Scan the entries below for the string "width" and copy every line where it turns up.

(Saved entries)
------------------------------
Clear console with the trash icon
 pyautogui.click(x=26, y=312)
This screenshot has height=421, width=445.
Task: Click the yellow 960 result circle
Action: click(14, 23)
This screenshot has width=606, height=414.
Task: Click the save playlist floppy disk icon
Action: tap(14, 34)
------------------------------
> [SOLUTION TO THIS EXERCISE]:
This screenshot has height=421, width=445.
This screenshot has width=606, height=414.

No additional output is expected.